In an indication of how serious Germany considered the threat against Navalny, guards were assigned to protect the hospital unit and room where he was, because “one can say with near certainty that it was a poisoning attack,” a Merkel spokesman announced.
The Kremlin responded on August 25 by saying there was no immediate need to open an investigation, and suggested that the German doctors treating the Russian opposition leader were “rushing” to use the word poisoning.
“If the substance is identified and if it is determined that it is poisoning, then, of course, this will be a reason for investigation,” spokesman Dmitry Peskov told reporters.
Kaszeta, the chemical weapons expert, said, that if the Germans were rushing, it was because they needed to identify the foreign substance and treat it immediately: both to ensure that Navalny lived, but also to identify the substance before his body metabolizes it and it becomes impossible to detect.
Mirzayanov said it was difficult for him to say what Navalny’s poisoning was caused by until there was testing using something called a gas chromatography-mass spectrometric analysis, which could then be compared to a database of all known toxic substances.

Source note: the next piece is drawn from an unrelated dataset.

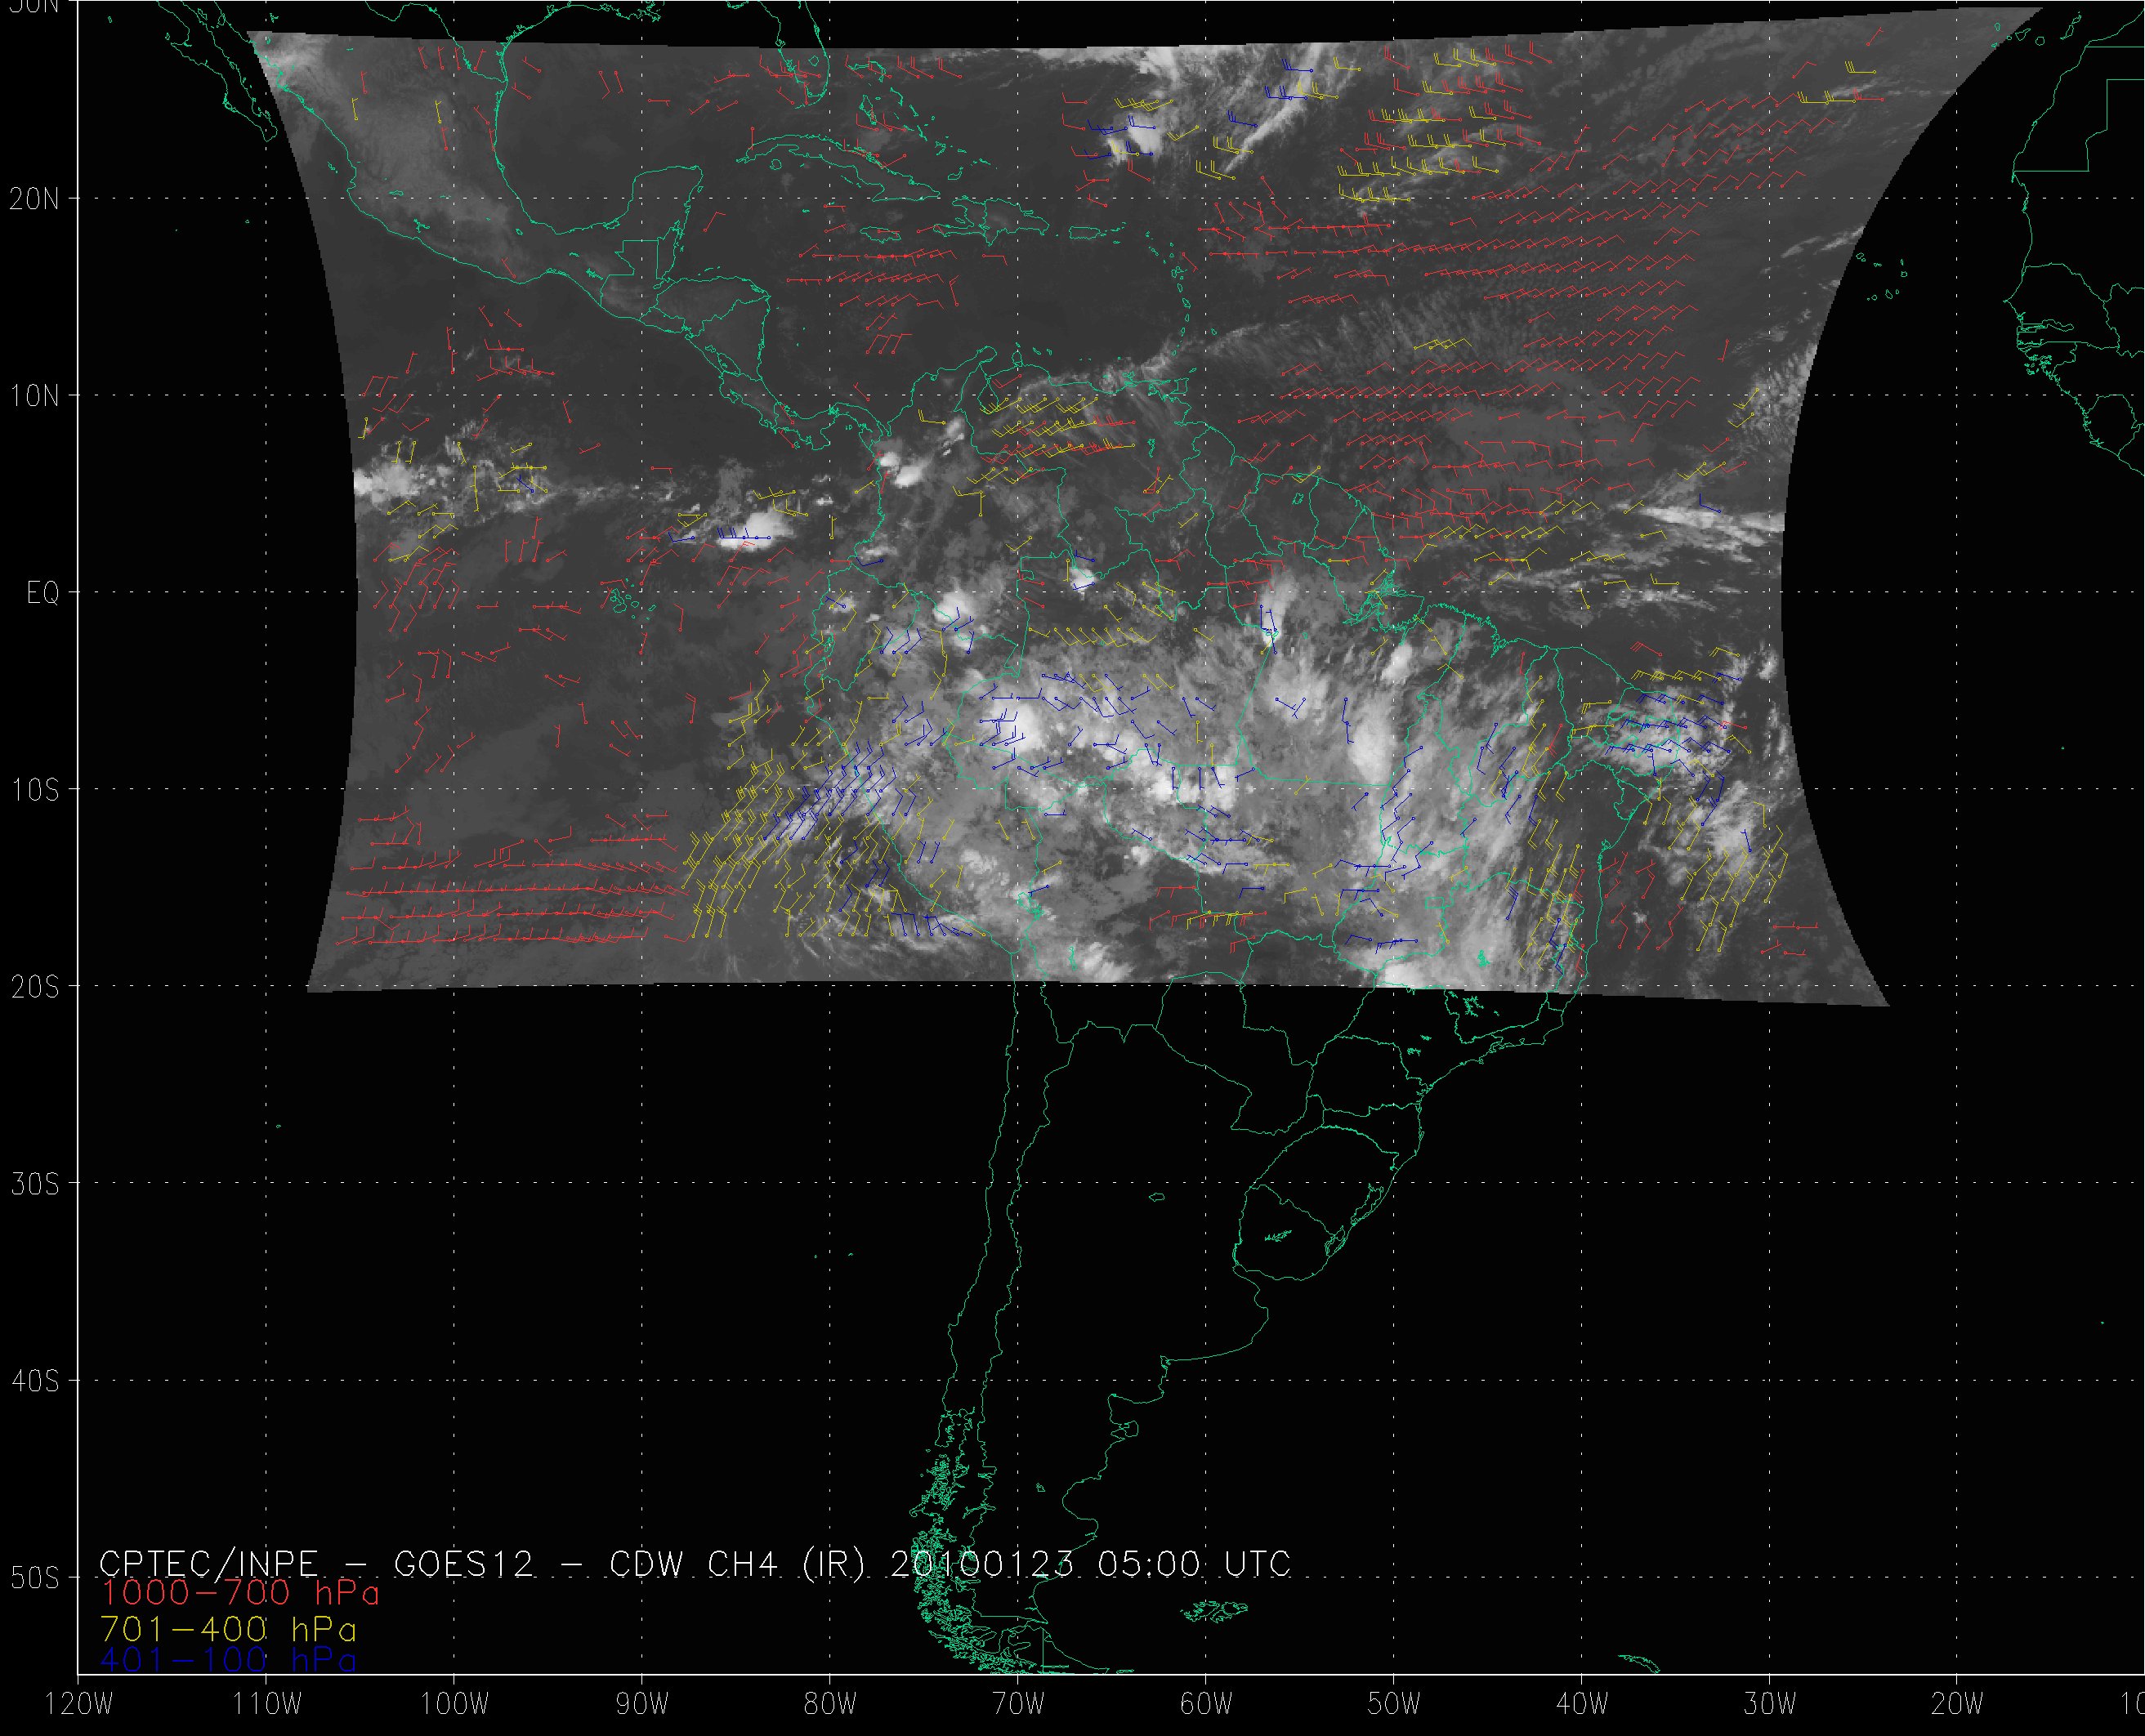Click the GOES12 satellite name in the title
This screenshot has height=1736, width=2145.
pyautogui.click(x=464, y=1564)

In its August 24 statement, the Charite hospital did not specify how it had determined that cholinesterase inhibitors were present in Navalny’s body. The hospital said only that “multiple tests” in independent laboratories had been used, and that a “further series of comprehensive testing has been initiated.”
The hospital also said Navalny could face long-term consequences.
“As a result of this diagnosis, the patient is now being treated with the antidote atropine,” the statement said. “Navalny’s prognosis remains unclear; the possibility of long-term effects, particularly those affecting the nervous system, cannot be excluded.”
The hospital did not immediately respond to further questions from RFE/RL.
Mirzayanov painted a similarly dire picture, saying it was a “very long, painful process to remove these substances from the body.”
“The consequences are very bad. Poisoning is almost irrevocable, unfortunately,” he said. “Years of rehabilitation are needed.”